* DIRECTIONS FOR THIS TASK
Reproduce verbatim the stretch of the passage on Medicare Advantage enrollment rates from "Enrollment Rates Across" through "warrant further attention.".

── GIVEN PASSAGE

Enrollment Rates Across Select Characteristics
enrollment rates, BY AGE
People under the age of 65 who became eligible for Medicare because of a serious disability enrolled in Medicare Advantage plans at consistently lower rates than new beneficiaries who qualified for Medicare because they were age 65 or older (22 versus 31 percent, respectively, in 2016; Figure 6). It is not clear why younger beneficiaries with serious disabilities enroll in Medicare Advantage plans at lower rates than people ages 65 and older, but these findings warrant further attention.
Enrollment rates, By Medicare-Medicaid Status
The Medicare Advantage enrollment rate among new beneficiaries who received full Medicaid benefits (“full dual eligibles”) was lower than among new beneficiaries not eligible for Medicaid in 2016 (18 percent versus 31 percent, respectively, Figure 7). New beneficiaries who receive partial Medicaid benefits (“partial dual eligibles”) opted into Medicare Advantage during their first year on Medicare at about the same rate as those who were not eligible for Medicaid. It is unclear why full dual eligibles are opting into Medicare Advantage plans at lower rates than others; it may be because they have significant health needs and are reluctant to join a plan with a limited provider network. Those who are less healthy may also be less attracted to plans’ extra benefits, such as gym memberships, and full dual eligibles may be less drawn to plans’ out-of-pocket limits if Medicaid is covering their cost-sharing requirements.

────
── DATASET RECORDS

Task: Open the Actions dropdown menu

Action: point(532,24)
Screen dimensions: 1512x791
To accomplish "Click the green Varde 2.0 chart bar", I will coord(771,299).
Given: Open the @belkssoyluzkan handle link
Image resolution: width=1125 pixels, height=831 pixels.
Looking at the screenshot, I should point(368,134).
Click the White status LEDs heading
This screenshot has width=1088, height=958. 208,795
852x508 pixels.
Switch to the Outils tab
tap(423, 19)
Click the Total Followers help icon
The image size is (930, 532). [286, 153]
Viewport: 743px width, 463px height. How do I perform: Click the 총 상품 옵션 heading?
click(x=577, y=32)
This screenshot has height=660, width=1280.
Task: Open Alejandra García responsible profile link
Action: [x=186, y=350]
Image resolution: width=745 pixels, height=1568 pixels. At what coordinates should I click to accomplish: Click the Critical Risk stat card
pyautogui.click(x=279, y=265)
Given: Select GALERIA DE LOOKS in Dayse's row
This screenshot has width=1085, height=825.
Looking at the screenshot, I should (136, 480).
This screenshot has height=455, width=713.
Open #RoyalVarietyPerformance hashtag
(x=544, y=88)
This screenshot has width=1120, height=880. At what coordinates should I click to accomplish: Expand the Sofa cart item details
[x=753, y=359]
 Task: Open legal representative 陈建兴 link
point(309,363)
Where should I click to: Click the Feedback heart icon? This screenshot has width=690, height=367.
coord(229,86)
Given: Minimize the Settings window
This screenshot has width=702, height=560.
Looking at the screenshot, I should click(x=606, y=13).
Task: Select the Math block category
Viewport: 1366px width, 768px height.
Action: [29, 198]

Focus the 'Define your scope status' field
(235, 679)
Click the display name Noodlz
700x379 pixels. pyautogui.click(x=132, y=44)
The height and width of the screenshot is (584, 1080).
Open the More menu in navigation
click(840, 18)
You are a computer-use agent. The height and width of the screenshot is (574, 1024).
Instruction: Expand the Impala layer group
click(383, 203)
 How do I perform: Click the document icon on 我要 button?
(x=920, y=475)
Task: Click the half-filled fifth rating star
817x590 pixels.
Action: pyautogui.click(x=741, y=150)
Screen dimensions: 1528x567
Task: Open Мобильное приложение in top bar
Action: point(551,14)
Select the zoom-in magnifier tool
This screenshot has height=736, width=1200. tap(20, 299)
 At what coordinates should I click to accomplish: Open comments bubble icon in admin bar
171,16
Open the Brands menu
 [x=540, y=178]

────

* TASK RESPONSE
Enrollment Rates Across Select Characteristics
enrollment rates, BY AGE
People under the age of 65 who became eligible for Medicare because of a serious disability enrolled in Medicare Advantage plans at consistently lower rates than new beneficiaries who qualified for Medicare because they were age 65 or older (22 versus 31 percent, respectively, in 2016; Figure 6). It is not clear why younger beneficiaries with serious disabilities enroll in Medicare Advantage plans at lower rates than people ages 65 and older, but these findings warrant further attention.